Geography of Greif: Reading, Writing, and Ritual with Jennifer Springsteen
Tuesday, Aug 25, 2 p.m., $65
This workshop, hosted by PDX Writers, examines writer and activist Francis Weller’s “five gates of grief.” According to its description, “We are experiencing collective grief now in addition to our personal grief, both past and present.” Jennifer Springsteen, co-founder of PDX Writers, will help participants map their stories of love and loss, tracing memory and connection through writing and feedback.
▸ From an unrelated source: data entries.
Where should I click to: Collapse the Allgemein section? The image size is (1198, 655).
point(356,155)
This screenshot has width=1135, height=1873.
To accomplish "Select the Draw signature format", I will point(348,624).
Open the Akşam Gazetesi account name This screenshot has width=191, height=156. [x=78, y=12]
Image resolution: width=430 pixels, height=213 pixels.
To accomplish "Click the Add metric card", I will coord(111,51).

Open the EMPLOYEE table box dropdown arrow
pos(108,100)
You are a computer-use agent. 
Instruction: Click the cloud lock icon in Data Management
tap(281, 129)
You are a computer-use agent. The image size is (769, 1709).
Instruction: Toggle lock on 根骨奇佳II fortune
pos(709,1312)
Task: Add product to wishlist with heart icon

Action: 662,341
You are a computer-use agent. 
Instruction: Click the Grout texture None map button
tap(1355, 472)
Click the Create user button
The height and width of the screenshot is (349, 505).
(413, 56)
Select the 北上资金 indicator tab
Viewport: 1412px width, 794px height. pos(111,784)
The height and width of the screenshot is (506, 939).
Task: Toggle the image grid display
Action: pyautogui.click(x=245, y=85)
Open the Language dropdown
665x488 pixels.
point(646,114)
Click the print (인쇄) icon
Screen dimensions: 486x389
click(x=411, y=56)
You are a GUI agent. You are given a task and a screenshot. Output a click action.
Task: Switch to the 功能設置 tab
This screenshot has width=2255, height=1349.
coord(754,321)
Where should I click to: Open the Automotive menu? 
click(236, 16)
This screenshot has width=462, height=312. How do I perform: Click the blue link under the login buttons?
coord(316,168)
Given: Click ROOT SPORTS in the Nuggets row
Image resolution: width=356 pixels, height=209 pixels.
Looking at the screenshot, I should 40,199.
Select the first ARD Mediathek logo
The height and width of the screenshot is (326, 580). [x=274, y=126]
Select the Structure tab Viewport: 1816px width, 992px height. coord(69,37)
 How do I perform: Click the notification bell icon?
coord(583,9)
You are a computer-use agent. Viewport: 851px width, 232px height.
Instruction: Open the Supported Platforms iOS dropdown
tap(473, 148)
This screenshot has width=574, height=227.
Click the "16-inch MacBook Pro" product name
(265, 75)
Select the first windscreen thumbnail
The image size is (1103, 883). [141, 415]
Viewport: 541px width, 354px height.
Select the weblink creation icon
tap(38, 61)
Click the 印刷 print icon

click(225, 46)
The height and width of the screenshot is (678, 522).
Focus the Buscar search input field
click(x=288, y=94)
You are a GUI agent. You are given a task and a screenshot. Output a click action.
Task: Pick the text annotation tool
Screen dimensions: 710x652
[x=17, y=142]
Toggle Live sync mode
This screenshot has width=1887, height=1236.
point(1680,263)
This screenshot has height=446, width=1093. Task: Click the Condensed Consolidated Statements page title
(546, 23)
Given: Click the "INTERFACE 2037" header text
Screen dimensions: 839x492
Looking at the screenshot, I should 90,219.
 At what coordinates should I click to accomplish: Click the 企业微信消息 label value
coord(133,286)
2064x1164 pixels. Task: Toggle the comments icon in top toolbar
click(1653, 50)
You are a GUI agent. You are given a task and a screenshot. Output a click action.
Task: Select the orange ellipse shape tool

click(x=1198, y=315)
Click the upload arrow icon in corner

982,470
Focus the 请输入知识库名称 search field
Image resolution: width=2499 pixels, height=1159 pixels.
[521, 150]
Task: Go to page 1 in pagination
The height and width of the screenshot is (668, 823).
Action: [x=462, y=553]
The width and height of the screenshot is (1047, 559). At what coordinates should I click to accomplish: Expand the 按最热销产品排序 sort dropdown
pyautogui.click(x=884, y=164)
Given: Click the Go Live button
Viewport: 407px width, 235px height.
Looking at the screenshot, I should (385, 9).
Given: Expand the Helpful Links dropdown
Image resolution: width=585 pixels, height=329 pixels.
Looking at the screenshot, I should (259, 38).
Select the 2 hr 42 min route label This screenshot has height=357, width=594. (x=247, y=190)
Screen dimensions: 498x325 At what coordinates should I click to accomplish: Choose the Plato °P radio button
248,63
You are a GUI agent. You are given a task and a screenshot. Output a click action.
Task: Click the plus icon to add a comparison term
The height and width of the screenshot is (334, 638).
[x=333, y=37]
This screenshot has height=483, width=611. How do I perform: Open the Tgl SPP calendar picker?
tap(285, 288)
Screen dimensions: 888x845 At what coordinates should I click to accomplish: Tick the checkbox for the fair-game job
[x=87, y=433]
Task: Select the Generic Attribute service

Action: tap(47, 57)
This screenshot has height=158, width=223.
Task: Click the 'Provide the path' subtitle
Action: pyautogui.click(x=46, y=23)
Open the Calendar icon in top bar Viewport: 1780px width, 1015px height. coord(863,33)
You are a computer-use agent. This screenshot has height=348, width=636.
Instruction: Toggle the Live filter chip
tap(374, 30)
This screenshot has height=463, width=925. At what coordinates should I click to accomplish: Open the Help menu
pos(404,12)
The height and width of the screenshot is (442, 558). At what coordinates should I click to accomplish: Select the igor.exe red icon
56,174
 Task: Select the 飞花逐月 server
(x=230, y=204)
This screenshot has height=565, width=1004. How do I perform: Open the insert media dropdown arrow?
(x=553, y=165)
All genres of writing and skill levels are welcome.
Kissing, Killing, and Dying Workshop with Matthew Dickman
Sept 13—Nov 1, $359 (cash/check); $370 (PayPal)
Although not solely focused on the current state of the pandemic and the protests, this workshop, according to its description, explores “how writers such as Kevin Young, Yiyun Li, Ai, Roland Barthes, Maggie Nelson, and others write and respond to three of the great fires of human experience: Adult Romantic Love, Violence, and Loss.” Through explorative and generative processes, participants will read, talk, write, and share.
Fragmentations and Joy: Writing for Resilience in Hard Times
Sept 23—Oct 14, $185
Hosted by Perrin Kerns, former director of writing at Marylhurst University, this generative writing class will focus on writing via prompts. Following in the tradition of poet Ross Gay, participants will focus on writing about joy amid protests, the pandemic, and the looming election, exploring lyric essays and offering feedback to each other at the end of the sessions.